I am not adventurous.
There, I said it.
I don’t climb mountains, run marathons, scuba dive, catch waves, take daylong hikes, or pump crazy iron. I will never travel to India or the deserts of Africa. I refuse to do a headstand in yoga class. I’m not adventurous in the physical, adrenaline rush sense – therefore, in the eyes of most beholders, I am not adventurous.
Much like extroverts have long been deemed “better” by societal norms, being athletic-outdoorsy-adventurous is also somehow superior to adventures of the mental, emotional, and spiritual variety. Granted, there are people that can swing both and I find that admirable. But I’m not one of those people and don’t want to be one of those people, so will probably never be one of those people. And I’m tired of apologizing for it.
Those apologies and I go way back. Like many “indoors people,” they started with P.E. class and attempts at playing organized sports. For me, adventure was on the page and on the stage – writing, reading, singing, dancing, violin, performing in school plays. That’s where I was most graceful and most myself. As soon as physical exertion and athletic equipment arrived on the scene, I turned into Gerald Ford. My elementary and middle school years were riddled with bringing up the rear, falling on my face, missing the ball, and being the last chosen for the team (with resignation at that). Those memories never really fade. To this day, every “Oh, come on, just try it!” when it comes to anything involving athletic prowess or outdoor adventure has the ability to move me to tears.
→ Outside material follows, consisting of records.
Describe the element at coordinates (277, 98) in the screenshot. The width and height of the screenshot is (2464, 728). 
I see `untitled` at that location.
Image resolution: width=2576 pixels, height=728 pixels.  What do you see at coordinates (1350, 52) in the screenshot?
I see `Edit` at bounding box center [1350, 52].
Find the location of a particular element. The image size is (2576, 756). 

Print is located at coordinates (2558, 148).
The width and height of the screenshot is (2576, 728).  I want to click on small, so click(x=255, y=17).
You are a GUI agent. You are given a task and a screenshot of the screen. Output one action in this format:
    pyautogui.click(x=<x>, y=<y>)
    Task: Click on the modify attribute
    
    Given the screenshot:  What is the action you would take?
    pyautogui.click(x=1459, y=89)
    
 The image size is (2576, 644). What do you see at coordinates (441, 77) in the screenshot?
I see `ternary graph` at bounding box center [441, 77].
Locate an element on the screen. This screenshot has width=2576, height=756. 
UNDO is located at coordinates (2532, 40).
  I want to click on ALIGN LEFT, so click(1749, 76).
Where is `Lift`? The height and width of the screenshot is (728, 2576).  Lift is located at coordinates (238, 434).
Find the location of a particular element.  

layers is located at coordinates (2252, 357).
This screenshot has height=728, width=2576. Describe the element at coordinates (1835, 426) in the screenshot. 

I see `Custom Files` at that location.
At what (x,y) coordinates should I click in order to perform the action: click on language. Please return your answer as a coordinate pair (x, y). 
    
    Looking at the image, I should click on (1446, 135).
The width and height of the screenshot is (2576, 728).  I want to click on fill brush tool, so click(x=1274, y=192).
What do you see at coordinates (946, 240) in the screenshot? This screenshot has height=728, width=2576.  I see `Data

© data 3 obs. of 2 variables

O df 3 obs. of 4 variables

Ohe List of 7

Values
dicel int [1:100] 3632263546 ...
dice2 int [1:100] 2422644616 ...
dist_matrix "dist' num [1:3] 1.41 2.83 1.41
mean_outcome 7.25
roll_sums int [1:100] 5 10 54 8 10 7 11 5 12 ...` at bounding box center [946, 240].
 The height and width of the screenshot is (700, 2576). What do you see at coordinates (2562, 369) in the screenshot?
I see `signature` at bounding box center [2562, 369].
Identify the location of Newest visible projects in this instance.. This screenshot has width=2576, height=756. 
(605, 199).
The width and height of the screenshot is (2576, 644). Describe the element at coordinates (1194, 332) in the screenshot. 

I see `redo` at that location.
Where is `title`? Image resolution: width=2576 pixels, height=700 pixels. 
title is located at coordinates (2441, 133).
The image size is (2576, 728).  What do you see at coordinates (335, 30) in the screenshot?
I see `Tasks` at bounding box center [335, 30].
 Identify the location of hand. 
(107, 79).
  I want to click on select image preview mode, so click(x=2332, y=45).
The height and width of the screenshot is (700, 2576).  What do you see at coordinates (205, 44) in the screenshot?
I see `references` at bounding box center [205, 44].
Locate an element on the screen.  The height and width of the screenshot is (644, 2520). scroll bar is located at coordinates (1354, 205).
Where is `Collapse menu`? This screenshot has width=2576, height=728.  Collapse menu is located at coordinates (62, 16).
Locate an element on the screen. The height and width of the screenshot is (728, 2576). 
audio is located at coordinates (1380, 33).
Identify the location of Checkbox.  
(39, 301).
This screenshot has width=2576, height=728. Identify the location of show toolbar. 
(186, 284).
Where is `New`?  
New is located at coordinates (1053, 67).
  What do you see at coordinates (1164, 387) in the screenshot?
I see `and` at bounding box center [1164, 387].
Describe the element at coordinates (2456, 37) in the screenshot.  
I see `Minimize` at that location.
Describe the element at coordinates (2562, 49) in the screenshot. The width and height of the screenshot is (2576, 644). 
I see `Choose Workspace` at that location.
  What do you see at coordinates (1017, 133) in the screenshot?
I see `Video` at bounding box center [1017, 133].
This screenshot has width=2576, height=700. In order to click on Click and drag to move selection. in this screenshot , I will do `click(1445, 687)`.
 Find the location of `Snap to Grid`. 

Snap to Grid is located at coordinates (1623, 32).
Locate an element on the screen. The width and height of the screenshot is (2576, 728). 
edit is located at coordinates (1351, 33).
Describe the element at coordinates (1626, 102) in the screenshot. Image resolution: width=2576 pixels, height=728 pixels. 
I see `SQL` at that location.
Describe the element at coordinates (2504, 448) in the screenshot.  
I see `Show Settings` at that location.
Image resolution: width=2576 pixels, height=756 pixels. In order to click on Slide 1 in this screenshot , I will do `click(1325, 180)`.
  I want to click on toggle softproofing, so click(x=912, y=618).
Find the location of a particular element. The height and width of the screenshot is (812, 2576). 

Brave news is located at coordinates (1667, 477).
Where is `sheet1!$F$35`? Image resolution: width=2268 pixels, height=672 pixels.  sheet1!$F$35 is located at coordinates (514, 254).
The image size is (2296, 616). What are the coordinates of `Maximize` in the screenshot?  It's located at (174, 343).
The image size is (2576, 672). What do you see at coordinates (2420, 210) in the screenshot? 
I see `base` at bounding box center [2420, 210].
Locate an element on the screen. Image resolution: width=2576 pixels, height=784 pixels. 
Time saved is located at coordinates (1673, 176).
But I do try. Almost every time, I will try. And over the years, I’ve actually come to enjoy the outdoors – on the water in a boat, on a gentle trail in the woods, long walks just about anywhere. I’ve come to love nature and being immersed in it in my own slow, quiet way. And that’s enough for me. There are those who prod me with, “See, you got to this point! Keep going – pretty soon, you’ll be rappelling down a cliff!” But for now – and likely forever – this is enough. And I shouldn’t feel sheepish in saying, “Thank you. This is just fine for me.”
It should be okay – in fact, accepted and encouraged – for the societal perception of adventurous to expand and include taking risks with one’s life choices – career, relationships, personal growth. Where’s the gold medal for leaving a marriage that’s not working, moving alone to a new city where you don’t know a soul, quitting a lucrative job to start a business? Where’s the blue ribbon when you create a new life for yourself, shaped by what feels right to you instead of what others expect of you? Where’s the award for throwing away your inhibitions to spend two years performing improv in a black box theater in Times Square? Where’s the pennant for marrying the love of your life even though it scares the living shit out of you? Where’s the trophy when your business goes gangbusters and, as a single self-employed woman, you’re able to buy your own home – one that meets your every hope, wish, and desire?
Is all of that NOT adventure?
Why yes, in fact it is. Adventurous is “willing to take risks or try out new methods, ideas, or experiences” – that’s exactly how it’s defined. So you’re adventurous every time you cook something new, take a new job, pitch for a new client, move to a new place, let your beliefs evolve as you take in new information.
We all meander outside our comfort zone and elbow our boundaries in different ways. Going out on a limb doesn’t have to involve actually climbing a tree. And if someone suggests that it should, you have every right to say, “Thank you. This is just fine for me.”